Lab 22: Incident Simulation¶
| Field | Value |
|---|---|
| Tier | 5 — Capstone |
| Estimated Time | 2 hours |
| Prerequisites | Incident Response lab (Lab 15) |
| Auto-Grade | Yes |
Scenario¶
This is a full-scale incident simulation. You are the on-call engineer at a fintech company. At 09:00, three alerts fire simultaneously: the payment gateway is returning 503s, the order service is logging database connection errors, and customer-facing latency has spiked to 15 seconds. The CEO is in a board meeting in 90 minutes and the VP of Engineering needs a status update in 30 minutes.
Unlike Lab 15, this simulation has multiple cascading failures. The root cause is not immediately obvious — you need to correlate information from multiple services, read through logs, check metrics, and think systematically. There are also red herrings (a recent deployment that looks suspicious but is not the cause, and a configuration change that seems related but is not).
The simulation runs on a timer. You have 90 minutes to detect, triage, mitigate, and resolve the incident.
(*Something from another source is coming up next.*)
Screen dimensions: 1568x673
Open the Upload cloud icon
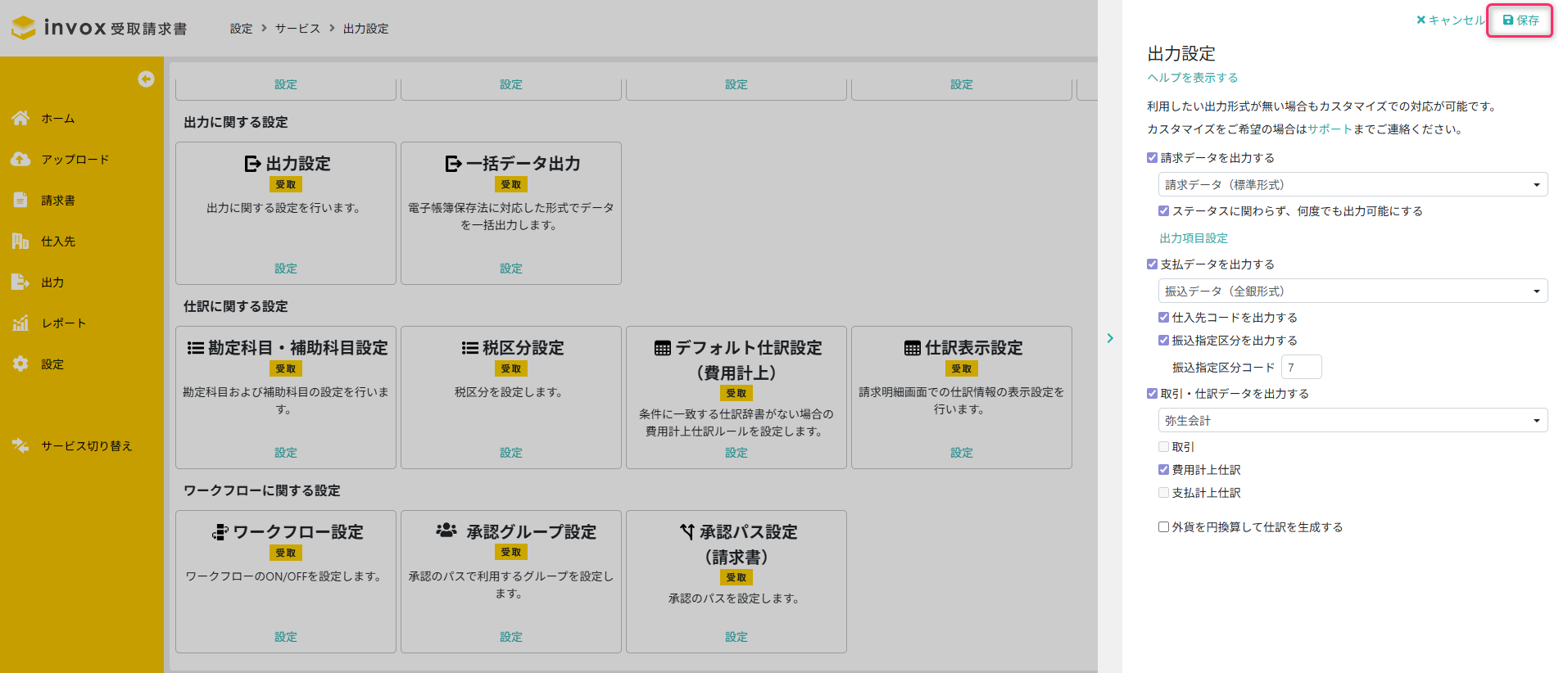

The grading script checks your timeline, your diagnosis accuracy, and the final system health.
Objectives¶
- Identify all three failing services and their symptoms
- Correctly identify the root cause (not the red herrings)
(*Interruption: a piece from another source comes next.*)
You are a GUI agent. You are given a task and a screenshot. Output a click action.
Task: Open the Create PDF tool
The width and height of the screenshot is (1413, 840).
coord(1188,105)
- Apply a mitigation that restores service within 30 minutes
- Verify all services return to healthy state
- Write a timeline to
/tmp/lab-incident-sim/timeline.txt - Write a status update (for VP) to
/tmp/lab-incident-sim/status-update.txt - Write a postmortem to
/tmp/lab-incident-sim/postmortem.txt - Postmortem includes at least 3 action items
Setup¶
Deploys a multi-service stack with cascading failures in namespace lab-incident-sim.
Hints¶
Hint 1: Start with the symptoms
Check all services: `kubectl get pods -n lab-incident-sim`. Look for CrashLoopBackOff, high restart counts, and Pending pods. Then check events and logs.Hint 2: Red herrings
Not everything that looks suspicious is the cause. A recent deployment might have happened right before the incident but not caused it. Focus on evidence, not coincidence.Hint 3: Cascading failures
One root cause can cascade through multiple services. Fix the root cause first, not the symptoms. If the database is down, fixing the API config will not help.Hint 4: Status update format
Short and actionable for executives: What is broken, who is affected, what are we doing, when do we expect resolution, what is the customer impact.Hint 5: Postmortem action items
Good action items are: specific, assigned, measurable, and time-bound. "Improve monitoring" is bad. "Add PagerDuty alert for DB connection pool > 80% by next sprint" is good.Grading¶
Solution¶
See the solution/ directory for the incident walkthrough.